As Elaine Aron put it in her seminal book, The Highly Sensitive Child:

“Traditionally, sensitive people have been the scientists, counselors, theologians, historians, lawyers, doctors, nurses, teachers, and artists… But, increasingly, sensitive persons are being nudged out of all these fields due to what seems to be a cycle that starts with the nonsensitive moving aggressively into decision-making roles, where they… devalue cautious decision making [and] emphasize short-term profits or flashy results assertively presented over a quieter concern for consistent quality and long-term consequences…”

But the world needs its sensitive people, its over-thinkers, its tweakers. Things need to be touched twice if you want them to be as good as they can be, and not thrown away.

I was induced to do a timed test recently, for a job which was sold to me as copy editing (I’m good at that – I get paid to tweak to my heart’s content).

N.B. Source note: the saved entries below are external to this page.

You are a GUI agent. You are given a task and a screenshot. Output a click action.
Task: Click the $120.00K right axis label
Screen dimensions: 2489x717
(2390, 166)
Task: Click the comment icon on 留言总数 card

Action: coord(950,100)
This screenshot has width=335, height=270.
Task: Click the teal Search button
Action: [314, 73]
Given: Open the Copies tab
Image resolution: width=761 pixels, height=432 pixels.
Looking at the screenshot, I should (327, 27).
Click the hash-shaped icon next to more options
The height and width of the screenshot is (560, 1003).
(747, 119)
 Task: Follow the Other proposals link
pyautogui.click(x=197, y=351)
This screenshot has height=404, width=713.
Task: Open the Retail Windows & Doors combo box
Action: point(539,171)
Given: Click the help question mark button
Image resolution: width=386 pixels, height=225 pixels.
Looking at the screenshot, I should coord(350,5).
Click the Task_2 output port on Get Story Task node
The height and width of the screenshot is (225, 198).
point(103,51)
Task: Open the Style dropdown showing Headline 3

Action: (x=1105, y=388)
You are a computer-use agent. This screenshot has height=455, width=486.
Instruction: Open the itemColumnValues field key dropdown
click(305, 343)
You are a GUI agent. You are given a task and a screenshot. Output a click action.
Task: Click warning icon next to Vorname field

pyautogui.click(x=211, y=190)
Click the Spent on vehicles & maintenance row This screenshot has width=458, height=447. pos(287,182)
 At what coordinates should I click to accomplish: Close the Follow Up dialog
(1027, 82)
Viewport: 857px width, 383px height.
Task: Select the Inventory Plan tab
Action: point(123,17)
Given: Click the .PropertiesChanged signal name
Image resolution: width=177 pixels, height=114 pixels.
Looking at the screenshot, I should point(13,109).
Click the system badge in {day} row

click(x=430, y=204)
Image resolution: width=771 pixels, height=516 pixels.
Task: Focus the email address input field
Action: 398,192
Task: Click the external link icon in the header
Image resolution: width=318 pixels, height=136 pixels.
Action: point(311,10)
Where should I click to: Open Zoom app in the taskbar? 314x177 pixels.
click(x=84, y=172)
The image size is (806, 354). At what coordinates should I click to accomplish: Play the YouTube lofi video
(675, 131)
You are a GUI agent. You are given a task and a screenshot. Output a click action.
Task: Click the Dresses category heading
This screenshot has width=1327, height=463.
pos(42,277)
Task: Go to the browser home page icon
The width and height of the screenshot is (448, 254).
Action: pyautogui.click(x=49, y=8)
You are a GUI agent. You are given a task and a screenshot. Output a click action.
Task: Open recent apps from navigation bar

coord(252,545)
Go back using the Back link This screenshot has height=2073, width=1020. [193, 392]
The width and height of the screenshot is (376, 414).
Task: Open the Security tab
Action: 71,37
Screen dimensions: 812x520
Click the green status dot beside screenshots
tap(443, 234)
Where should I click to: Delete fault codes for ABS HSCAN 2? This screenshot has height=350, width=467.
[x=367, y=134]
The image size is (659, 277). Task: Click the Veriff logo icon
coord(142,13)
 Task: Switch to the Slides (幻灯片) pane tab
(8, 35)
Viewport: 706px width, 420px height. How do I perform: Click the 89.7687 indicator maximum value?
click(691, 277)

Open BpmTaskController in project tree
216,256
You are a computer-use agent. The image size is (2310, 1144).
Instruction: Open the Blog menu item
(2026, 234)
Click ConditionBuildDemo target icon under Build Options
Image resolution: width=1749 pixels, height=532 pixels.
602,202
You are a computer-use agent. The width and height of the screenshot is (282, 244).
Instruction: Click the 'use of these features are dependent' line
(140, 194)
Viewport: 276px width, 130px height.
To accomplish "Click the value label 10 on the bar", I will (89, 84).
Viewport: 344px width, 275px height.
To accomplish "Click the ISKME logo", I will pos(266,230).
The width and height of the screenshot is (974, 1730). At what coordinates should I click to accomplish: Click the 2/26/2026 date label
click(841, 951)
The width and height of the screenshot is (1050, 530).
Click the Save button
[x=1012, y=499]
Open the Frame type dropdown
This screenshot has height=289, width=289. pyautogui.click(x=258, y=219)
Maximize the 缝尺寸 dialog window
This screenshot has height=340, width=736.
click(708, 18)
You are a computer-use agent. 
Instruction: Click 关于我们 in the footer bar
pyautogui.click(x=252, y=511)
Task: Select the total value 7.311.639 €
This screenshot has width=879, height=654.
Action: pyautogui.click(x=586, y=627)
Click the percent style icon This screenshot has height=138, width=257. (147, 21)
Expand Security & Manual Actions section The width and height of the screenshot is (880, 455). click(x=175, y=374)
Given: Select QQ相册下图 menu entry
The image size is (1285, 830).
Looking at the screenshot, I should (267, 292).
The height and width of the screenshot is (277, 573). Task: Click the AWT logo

I took their shoddy sow’s ear and crafted it into an elegant silk purse, and was not happy afterwards to be told that someone else had got “stronger results” than me. I pressed for more information, and as I suspected, “stronger results” turned out to mean: worked faster, quoted cheaper, and stuck to basic proofreading whereas I strayed into content editing. Good, I said. That’s exactly what I want to hear. I’m not cheap. I take my time. I make it the best it possibly can be.

If you’re a tweaker, like me, who will actually spend longer crafting an e-mail if you’re given a set number of words to do it in, then don’t despair. The world needs us. If we weren’t here, absolutely everything would be garbage.

PS, this document has been significantly revised since its first draft.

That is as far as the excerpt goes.